その唇は、少しでも顔を背けようものなら二度と触れ合う事はないとでも言いたげな儚い感触で、軽く閉じた沙織の唇を押し開く事もできない。

沙織の躰をベッドの中心に引き寄せる事もなく、慎一郎の右手は柔らかな髪を撫でる。

首筋から肩へゆっくりと移動する手は息遣いと変わらぬ冷静さで、沙織は全身の力を抜き、息を殺してその動きを感じようと努めた。

肩の丸みを確かめて手のひらが鎖骨の辺りに戻ってくる。

高く盛り上がった二つの膨らみを優しく丁寧にうすくなぞり、腹部をそっと撫でながらパジャマのズボンとショーツをゆっくりと下げていく。

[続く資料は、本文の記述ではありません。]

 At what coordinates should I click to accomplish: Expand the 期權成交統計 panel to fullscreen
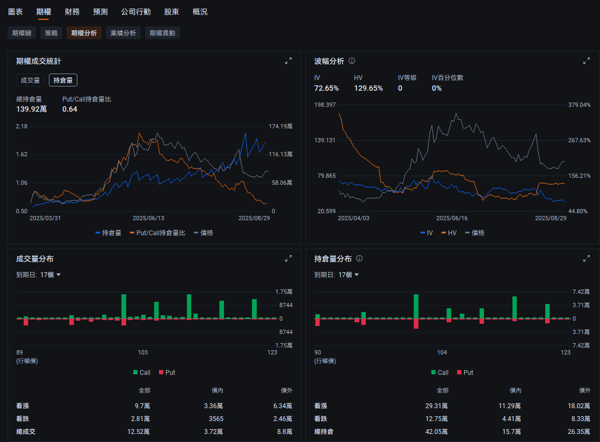[x=288, y=61]
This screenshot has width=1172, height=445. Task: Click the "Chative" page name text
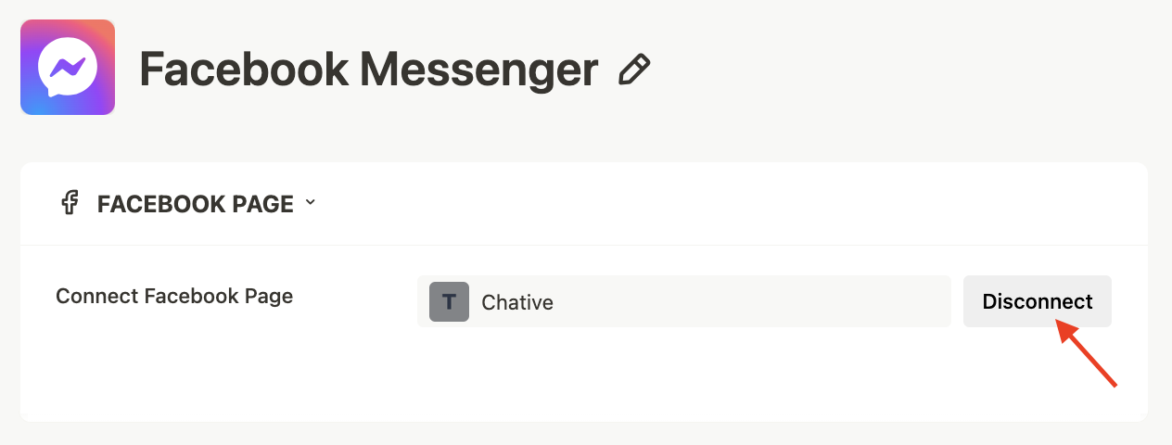(517, 302)
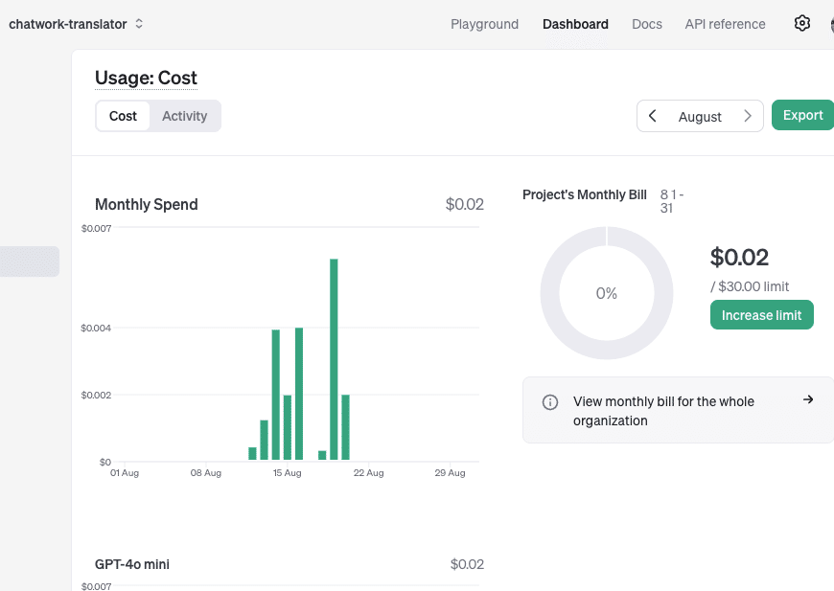Click the right arrow in organization bill card
The height and width of the screenshot is (591, 834).
pos(808,399)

まるで遠い昔から脈々と受け継がれてきた儀式のように、静寂の中で息をひそめ、注意深く執り行われる宴。


この人に荒々しさはないのだろうか…


慣れ親しんできた一連の手順がもたらしていた筈の安心感が、いつしか沙織の中で小さな疑問に変わってきていた。

パジャマのボタンを外し、薄いキャミソールの布一枚をめくれば、そこにはたわわに実りきって収穫をまちわびる形の良い乳房がある。